En l’espèce, peut-on prétendre valablement que ce policier qui a enregistré sans le savoir sur le répondeur de la partie civile une insulte la concernant souhaitait véritablement que le propos qu’il a tenu soit largement diffusé et qu’il ne souhaitait pas au contraire qu’il ne reste connu que par ses collègues (à l’exclusion même de la principale intéressée).
Est-il possible de démontrer de son attitude qu’il n’a pas souhaité rendre ses propos strictement confidentiels ?
En somme et aussi étonnant que cela puisse paraître, il semble à votre serviteur qu’il fallait être en mesure de démontrer que les propos tenus étaient certes tenus entre collègues mais que rien ne permettait de dire que l’intention du policier était qu’ils restent secrets pour que le tribunal de police puisse entrer en voie de condamnation à l’encontre de ce dernier.
Au regard des conditions même de l’enregistrement ainsi obtenu par la partie civile, cela pouvait difficilement être prouvé.

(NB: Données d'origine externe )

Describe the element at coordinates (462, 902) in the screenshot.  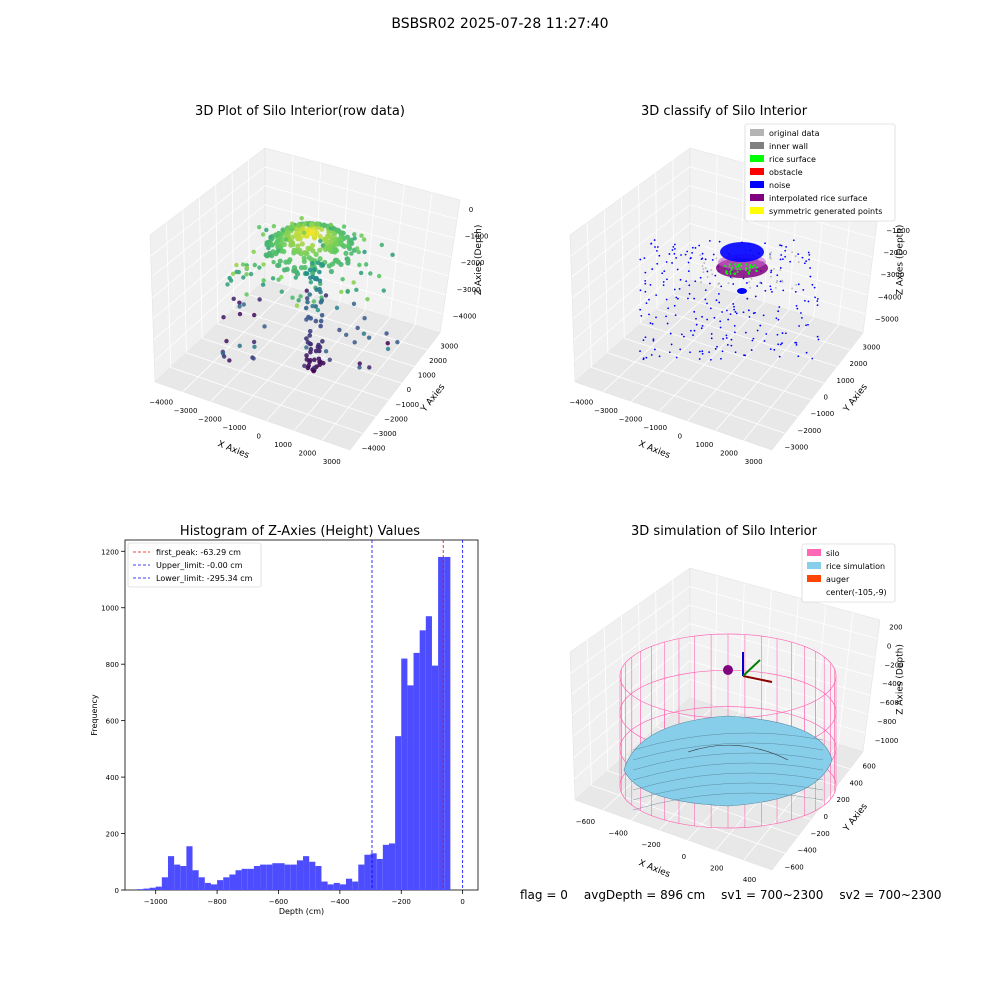
I see `hist-x-tick: 0` at that location.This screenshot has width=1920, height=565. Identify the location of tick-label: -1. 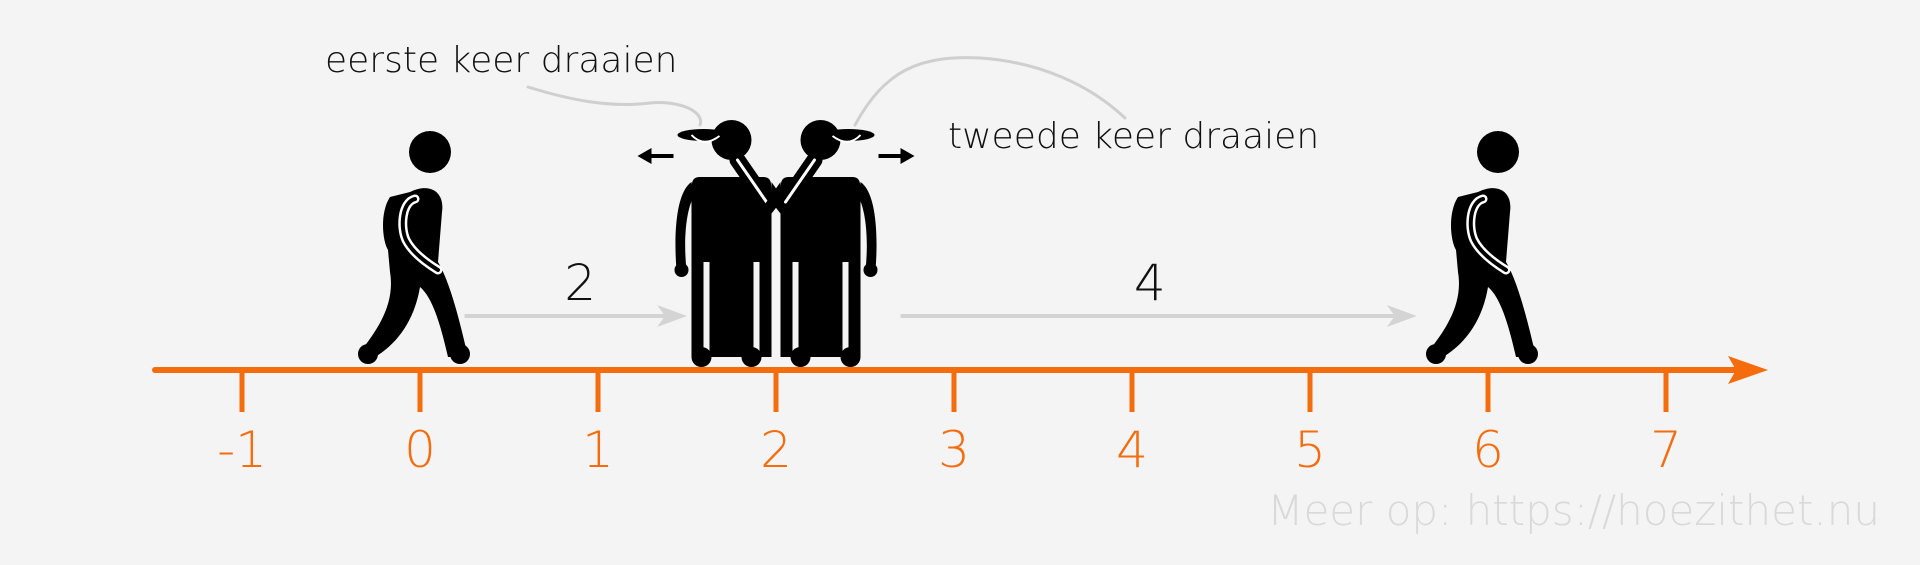
(242, 450). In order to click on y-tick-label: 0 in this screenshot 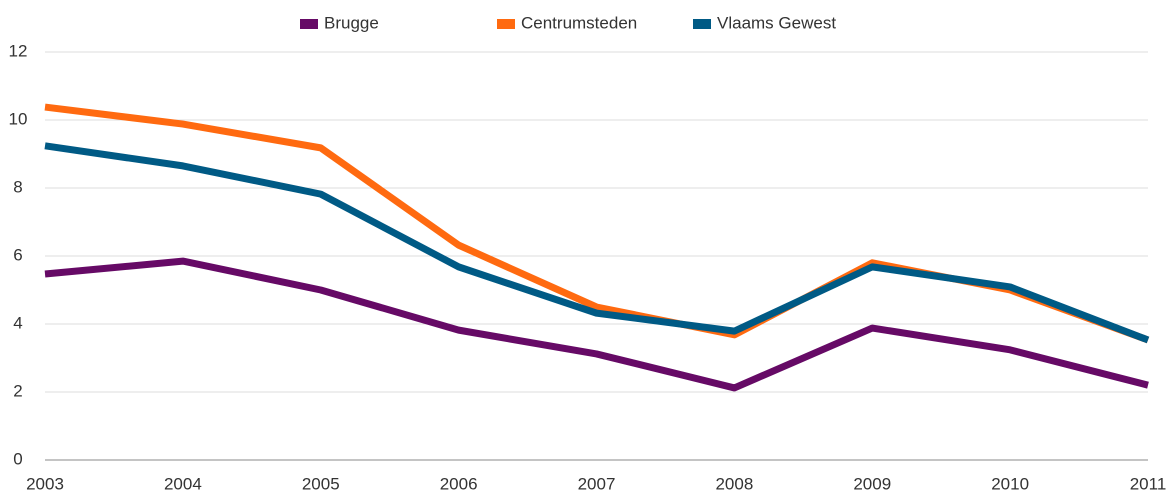, I will do `click(18, 458)`.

Même si nous n’avons pas pu lire le jugement, il ne nous paraîtrait pas incongru que ce soit cette jurisprudence constante que le Tribunal ait appliqué à la lettre indépendamment du caractère outrageusement choquant et violent des propos tenus, dont le policier concerné a d’ailleurs tenu à s’excuser platement et qui lui ont valu, pour la petite histoire, de faire l’objet de sanctions disciplinaires distinctes (cf. mutation d’office, suspension de 4 mois et demi à titre conservatoire, retrait du tableau d’avancement).
Une preuve, s’il en fallait une, que le droit n’est pas de la morale, mais du droit avec de la morale dedans.